Task requirements
Please repeat exactly the lines below from the one containing "Temblor HOY en" down to the one containing "Sebastián Caicedo (65, 1666)", both included, and nothing else.

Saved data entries
################

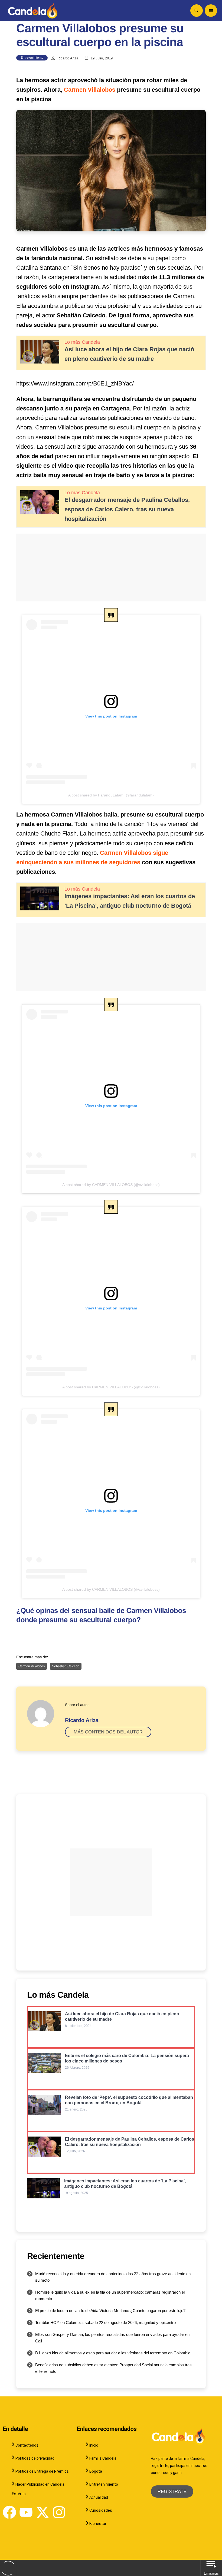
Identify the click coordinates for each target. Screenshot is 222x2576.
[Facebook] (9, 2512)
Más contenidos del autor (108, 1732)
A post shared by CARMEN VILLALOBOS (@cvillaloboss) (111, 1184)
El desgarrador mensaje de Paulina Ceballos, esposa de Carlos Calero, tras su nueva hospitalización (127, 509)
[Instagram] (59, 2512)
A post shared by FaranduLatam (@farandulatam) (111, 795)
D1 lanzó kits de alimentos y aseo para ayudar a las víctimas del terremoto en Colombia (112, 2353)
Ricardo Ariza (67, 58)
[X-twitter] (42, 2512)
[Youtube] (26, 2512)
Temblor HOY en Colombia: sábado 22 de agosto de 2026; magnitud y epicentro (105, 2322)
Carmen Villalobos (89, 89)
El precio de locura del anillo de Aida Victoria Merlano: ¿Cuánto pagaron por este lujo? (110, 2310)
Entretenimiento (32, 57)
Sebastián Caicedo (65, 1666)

################

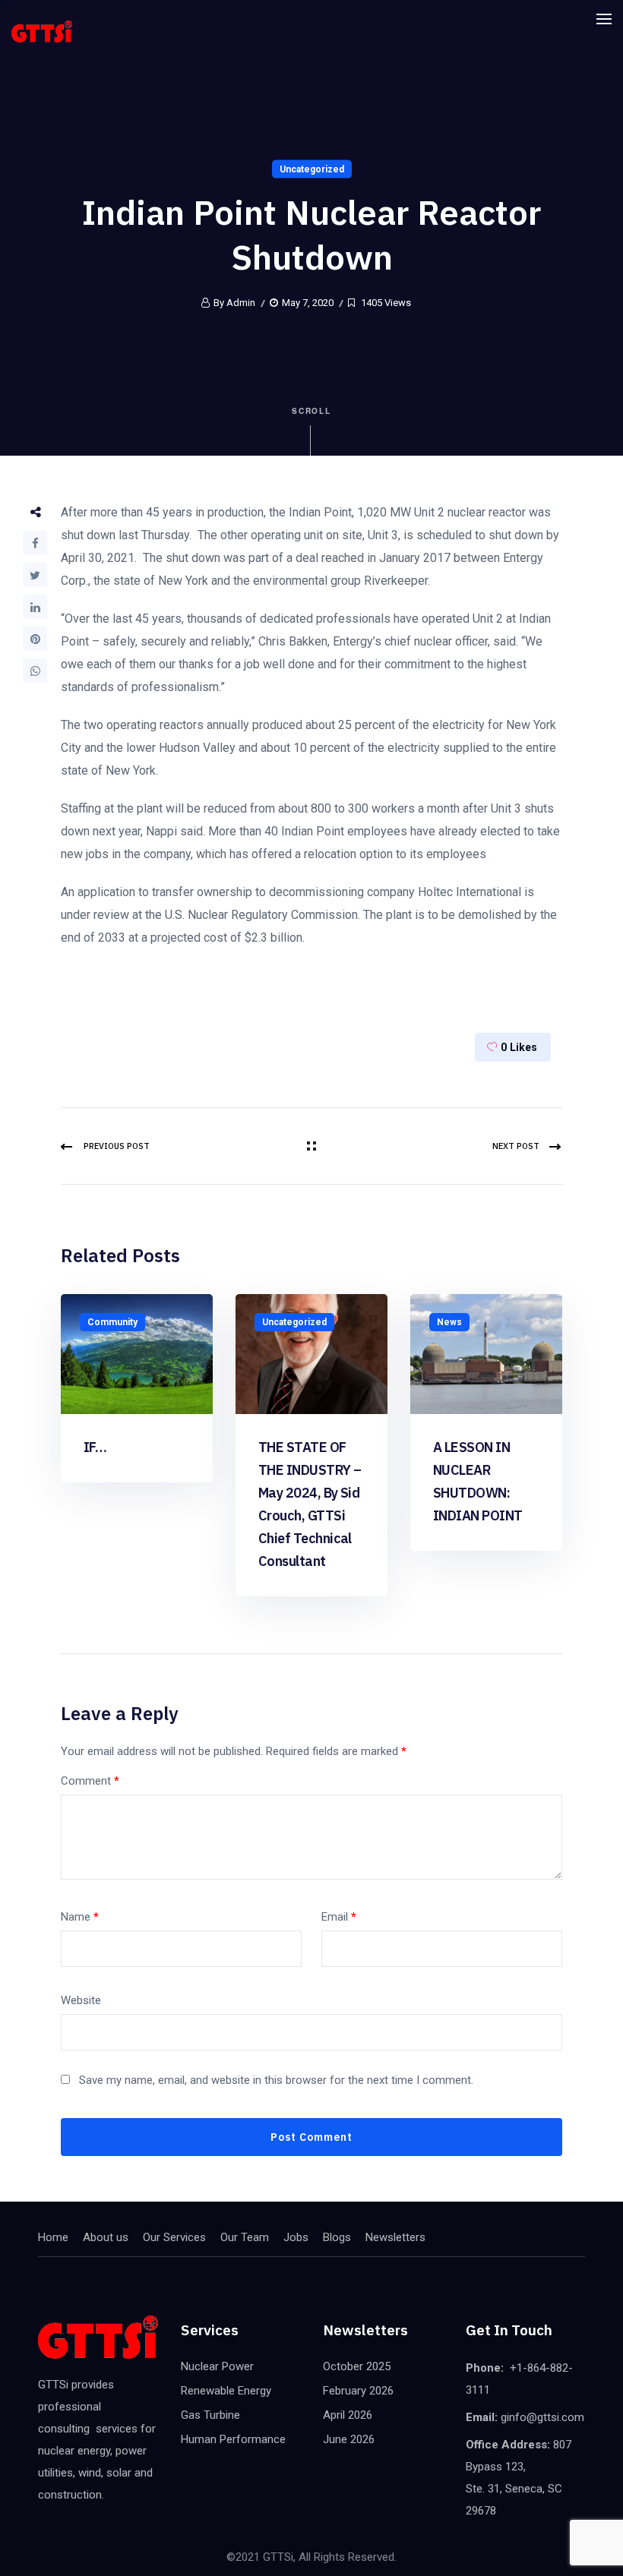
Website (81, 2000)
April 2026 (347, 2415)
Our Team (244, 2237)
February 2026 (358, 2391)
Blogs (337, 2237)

################

Answer below
Temblor HOY en Colombia: sábado 22 de agosto de 2026; magnitud y epicentro (105, 2322)
Carmen Villalobos (89, 89)
El precio de locura del anillo de Aida Victoria Merlano: ¿Cuánto pagaron por este lujo? (110, 2310)
Entretenimiento (32, 57)
Sebastián Caicedo (65, 1666)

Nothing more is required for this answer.